Removed configuration settings
Setting name Replacement
mongodb_host mongodb_uri
mongodb_port mongodb_uri
mongodb_database mongodb_uri
mongodb_useauth mongodb_uri
mongodb_user mongodb_uri
mongodb_password mongodb_uri
elasticsearch_node_name elasticsearch_node_name_prefix
collector_expiration_threshold (moved to collector plugin)
collector_inactive_threshold (moved to collector plugin)
rotation_strategy UI in web interface (System/Indices)
retention_strategy UI in web interface (System/Indices)
elasticsearch_max_docs_per_index UI in web interface (System/Indices)
elasticsearch_max_size_per_index UI in web interface (System/Indices)
elasticsearch_max_time_per_index UI in web interface (System/Indices)
elasticsearch_max_number_of_indices UI in web interface (System/Indices)
dead_letters_enabled None

Changed configuration defaults

For better consistency, the defaults of some configuration settings have been changed after the project has been renamed from Graylog2 to Graylog.

Configuration defaults
Setting name Old default New default
elasticsearch_cluster_name graylog2 graylog
elasticsearch_node_name graylog2-server graylog-server
elasticsearch_index_prefix graylog2 graylog
elasticsearch_discovery_zen_ping_unicast_hosts empty 127.0.0.1:9300
elasticsearch_discovery_zen_ping_multicast_enabled true false
mongodb_uri mongodb://127.0.0.1/graylog2 mongodb://localhost/graylog

Changed prefixes for configuration override

In the past it was possible to override configuration settings in Graylog using environment variables or Java system properties with a specific prefix.

For better consistency, these prefixes have been changed after the project has been renamed from Graylog2 to Graylog.

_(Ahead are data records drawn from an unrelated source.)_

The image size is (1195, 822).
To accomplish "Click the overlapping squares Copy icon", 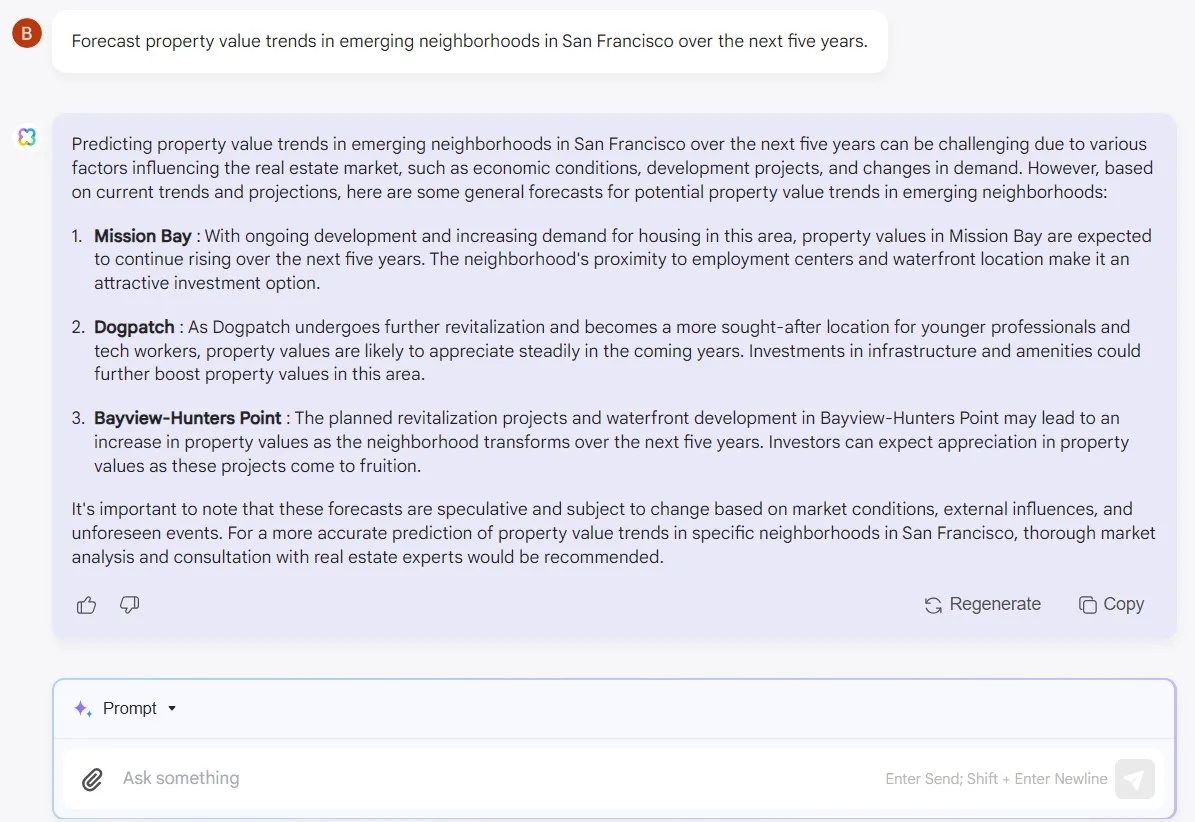I will click(1087, 605).
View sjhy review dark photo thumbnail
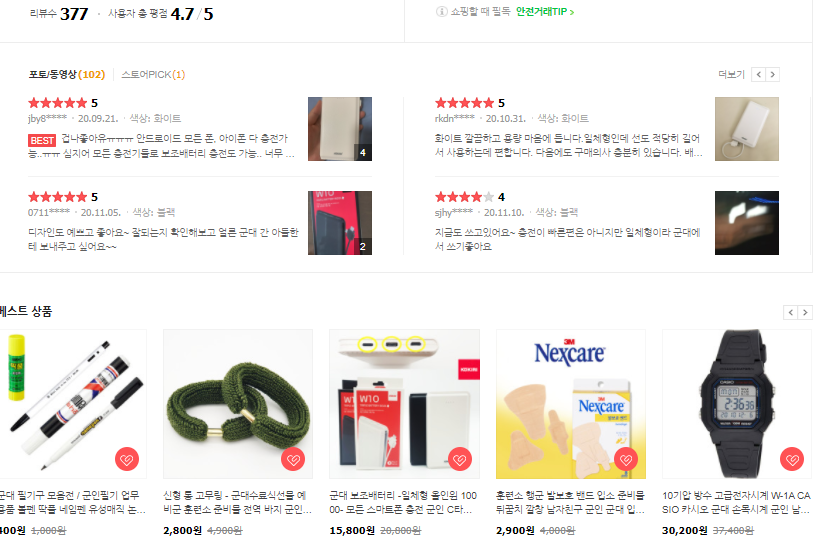 click(x=747, y=223)
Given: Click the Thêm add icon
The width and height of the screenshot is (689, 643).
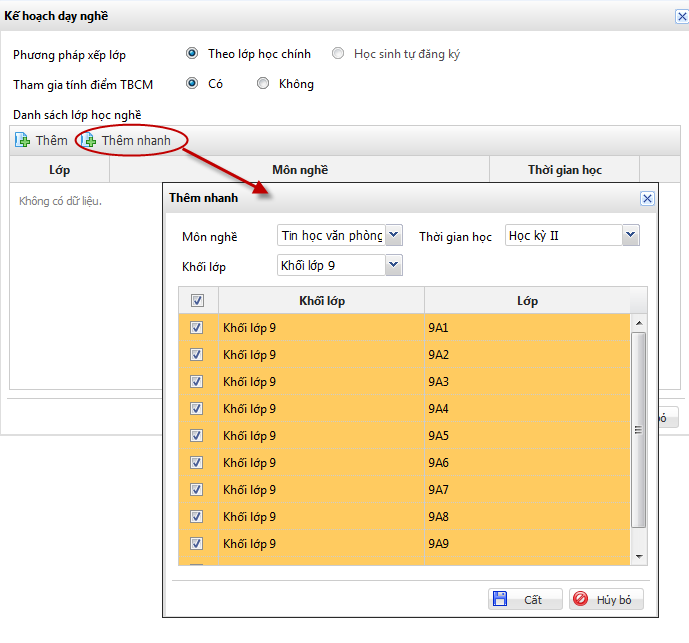Looking at the screenshot, I should tap(22, 141).
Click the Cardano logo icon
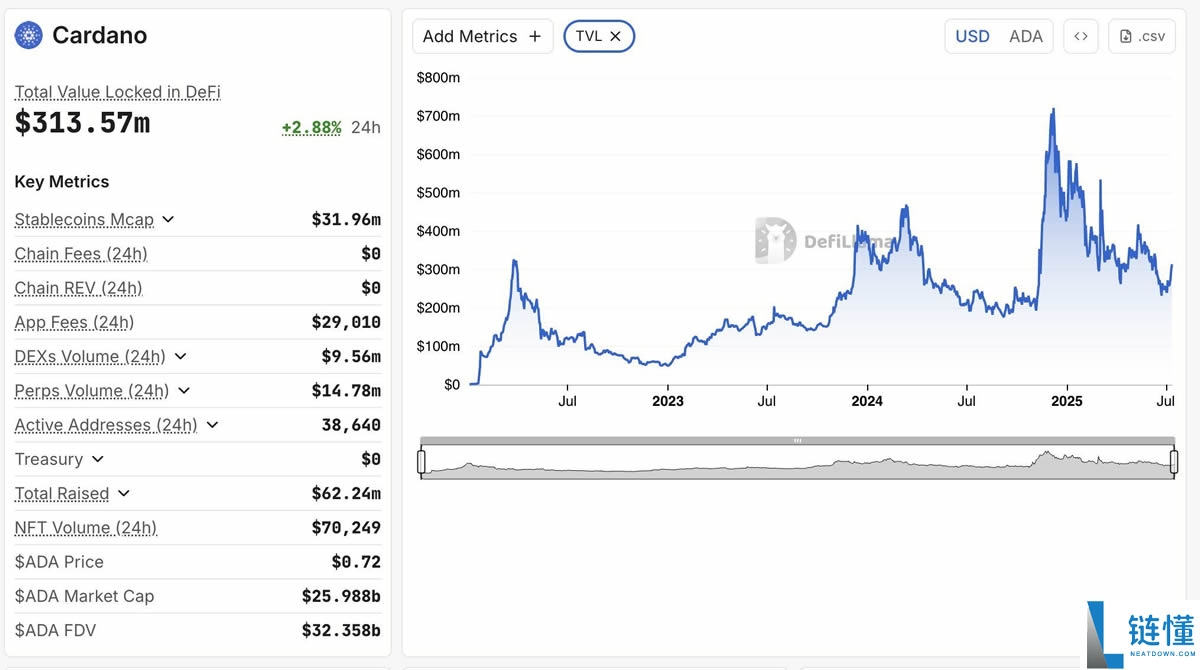Image resolution: width=1200 pixels, height=670 pixels. click(29, 36)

Configuration override prefixes
Override Old prefix New prefix Example
Environment variables GRAYLOG2_ GRAYLOG_ GRAYLOG_IS_MASTER
System properties graylog2. graylog. graylog.is_master

REST API Changes

The output ID key for the list of outputs in the /streams/* endpoints has been changed from _id to id.

 {
   "id": "564f47c41ec8fe7d920ef561",
   "creator_user_id": "admin",
   "outputs": [
     {
       "id": "56d6f2cce45e0e52d1e4b9cb", // ==> Changed from `_id` to `id`
       "title": "GELF Output",
       "type": "org.graylog2.outputs.GelfOutput",
       "creator_user_id": "admin",
       "created_at": "2016-03-02T14:03:56.686Z",
       "configuration": {
         "hostname": "127.0.0.1",
         "protocol": "TCP",
         "connect_timeout": 1000,
         "reconnect_delay": 500,
         "port": 12202,
         "tcp_no_delay": false,
         "tcp_keep_alive": false,
         "tls_trust_cert_chain": "",
         "tls_verification_enabled": false
       },
       "content_pack": null
     }
   ],
   "matching_type": "AND",
   "description": "All incoming messages",
   "created_at": "2015-11-20T16:18:12.416Z",
   "disabled": false,
   "rules": [],
   "alert_conditions": [],
   "title": "ALL",
   "content_pack": null
 }

Web Interface Config Changes

The web interface has been integrated into the Graylog server and was rewritten in React. Therefore configuring it has changed fundamentally since the last version(s). Please consult Web interface for details.

Please take note that the application.context configuration parameter present in Graylog 1.x (and earlier) is not existing anymore. The web interface can currently only be served without a path prefix.